La Caisse a formellement adopté la nouvelle version du code d’éthique en juin 2023, avant de la lancer publiquement en octobre de la même année. Plus de 200 personnes ont assisté à son dévoilement, dont beaucoup de représentants de sociétés de portefeuille du Québec. L’occasion était belle de leur donner accès à un exemple intéressant de design d’information juridique dans un document que toutes les entreprises ont ou devraient avoir.

L’allure finale du code tranche vivement avec la version précédente. Les textes sont beaucoup plus courts et vulgarisés, et la présentation, très aérée. L’utilisation d’illustrations et de couleurs aide à départager les différentes sections du document ou encore à attirer l’attention du lecteur sur des points précis. Par ailleurs, l’emploi constant du «nous» et du «vous» personnalise beaucoup les messages tout en invitant à l’adhésion.

«Depuis le lancement du document, énormément de gens à l’interne nous ont exprimé leur satisfaction, ce qui est plutôt rare pour un code d’éthique, fait remarquer Bruno Duguay. Plusieurs nous ont dit qu’il avait facilité certaines de leurs réflexions sur des questionnements éthiques. En fin de compte, l’exercice a offert une grande visibilité à ce document dans l’organisation, ce qui représente déjà un gain.»

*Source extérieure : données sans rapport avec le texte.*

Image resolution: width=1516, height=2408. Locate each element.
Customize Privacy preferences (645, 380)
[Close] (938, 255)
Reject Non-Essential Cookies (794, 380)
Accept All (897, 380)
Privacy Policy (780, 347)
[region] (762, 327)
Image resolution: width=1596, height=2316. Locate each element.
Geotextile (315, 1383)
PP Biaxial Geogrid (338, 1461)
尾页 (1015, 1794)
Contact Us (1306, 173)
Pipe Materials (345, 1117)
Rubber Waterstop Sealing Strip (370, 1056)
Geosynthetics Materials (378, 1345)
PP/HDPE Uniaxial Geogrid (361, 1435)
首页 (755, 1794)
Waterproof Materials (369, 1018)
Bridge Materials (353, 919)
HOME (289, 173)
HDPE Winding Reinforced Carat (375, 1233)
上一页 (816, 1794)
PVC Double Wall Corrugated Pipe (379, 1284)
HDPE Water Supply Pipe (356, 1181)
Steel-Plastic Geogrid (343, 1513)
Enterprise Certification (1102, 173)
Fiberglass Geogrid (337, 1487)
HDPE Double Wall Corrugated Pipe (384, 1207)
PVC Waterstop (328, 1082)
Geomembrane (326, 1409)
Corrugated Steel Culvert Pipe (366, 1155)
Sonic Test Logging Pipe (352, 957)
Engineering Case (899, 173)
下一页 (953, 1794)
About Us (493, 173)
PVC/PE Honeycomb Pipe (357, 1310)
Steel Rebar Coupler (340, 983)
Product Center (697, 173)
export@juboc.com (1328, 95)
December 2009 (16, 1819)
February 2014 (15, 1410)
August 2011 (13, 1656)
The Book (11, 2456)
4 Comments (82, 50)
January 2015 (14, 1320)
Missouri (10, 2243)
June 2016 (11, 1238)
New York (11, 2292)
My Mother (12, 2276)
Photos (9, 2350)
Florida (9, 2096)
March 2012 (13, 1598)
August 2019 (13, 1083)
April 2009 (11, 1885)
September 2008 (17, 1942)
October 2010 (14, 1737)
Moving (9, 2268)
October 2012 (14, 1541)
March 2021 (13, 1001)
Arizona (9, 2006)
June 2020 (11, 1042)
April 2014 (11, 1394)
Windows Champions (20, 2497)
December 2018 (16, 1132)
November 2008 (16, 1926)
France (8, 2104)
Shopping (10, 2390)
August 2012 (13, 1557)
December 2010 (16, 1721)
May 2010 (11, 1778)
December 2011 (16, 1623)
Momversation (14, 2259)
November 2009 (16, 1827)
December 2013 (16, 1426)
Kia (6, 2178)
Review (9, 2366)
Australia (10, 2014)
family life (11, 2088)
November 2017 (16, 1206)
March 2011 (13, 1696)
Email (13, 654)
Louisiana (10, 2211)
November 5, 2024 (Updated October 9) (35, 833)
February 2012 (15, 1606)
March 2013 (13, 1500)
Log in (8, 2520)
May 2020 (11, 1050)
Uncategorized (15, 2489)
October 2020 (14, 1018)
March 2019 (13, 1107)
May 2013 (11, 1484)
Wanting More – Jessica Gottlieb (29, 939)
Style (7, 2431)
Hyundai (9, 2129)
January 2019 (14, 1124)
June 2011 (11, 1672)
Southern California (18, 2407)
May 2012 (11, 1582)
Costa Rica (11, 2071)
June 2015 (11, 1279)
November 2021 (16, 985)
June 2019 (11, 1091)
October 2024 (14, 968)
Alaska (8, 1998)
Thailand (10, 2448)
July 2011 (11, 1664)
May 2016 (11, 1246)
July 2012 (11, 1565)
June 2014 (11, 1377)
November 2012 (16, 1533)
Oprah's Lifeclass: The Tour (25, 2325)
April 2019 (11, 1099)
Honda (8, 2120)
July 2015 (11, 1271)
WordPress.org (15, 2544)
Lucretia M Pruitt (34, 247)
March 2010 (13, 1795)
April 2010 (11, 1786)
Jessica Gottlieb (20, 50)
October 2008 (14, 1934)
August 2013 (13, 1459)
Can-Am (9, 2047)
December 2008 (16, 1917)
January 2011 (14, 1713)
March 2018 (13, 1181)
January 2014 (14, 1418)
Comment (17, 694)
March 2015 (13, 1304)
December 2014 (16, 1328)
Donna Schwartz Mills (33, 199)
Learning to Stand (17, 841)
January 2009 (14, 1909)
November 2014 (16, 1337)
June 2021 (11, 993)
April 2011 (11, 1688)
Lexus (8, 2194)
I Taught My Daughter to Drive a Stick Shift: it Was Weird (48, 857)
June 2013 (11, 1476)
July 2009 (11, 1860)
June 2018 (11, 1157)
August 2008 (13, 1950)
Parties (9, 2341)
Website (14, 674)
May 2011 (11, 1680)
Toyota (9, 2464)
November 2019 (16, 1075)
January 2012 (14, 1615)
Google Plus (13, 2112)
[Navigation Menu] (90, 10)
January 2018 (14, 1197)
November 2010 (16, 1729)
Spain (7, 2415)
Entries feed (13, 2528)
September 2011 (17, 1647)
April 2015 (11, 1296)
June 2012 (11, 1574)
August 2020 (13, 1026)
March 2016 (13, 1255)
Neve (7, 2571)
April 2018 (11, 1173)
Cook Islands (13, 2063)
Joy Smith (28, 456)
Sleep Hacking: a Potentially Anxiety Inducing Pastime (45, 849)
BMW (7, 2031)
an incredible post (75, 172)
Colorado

Il croit que le code donne le ton pour l’ensemble du programme d’éthique et de conformité de la Caisse. L’apport de la haute direction et du PDG, qui ont clamé haut et fort l’importance qu’ils accordaient à ces enjeux éthiques, a aussi compté pour beaucoup.

«Ça a dépassé le volet éthique et conformité, estime Me Chiasson. Des collègues d’autres secteurs m’ont contactée à plusieurs reprises pour savoir comment nous avions procédé et avec qui nous avions travaillé. Les gens ont aimé le ton et la clarté de l’information, et je sens une volonté de suivre un processus similaire pour d’autres documents.»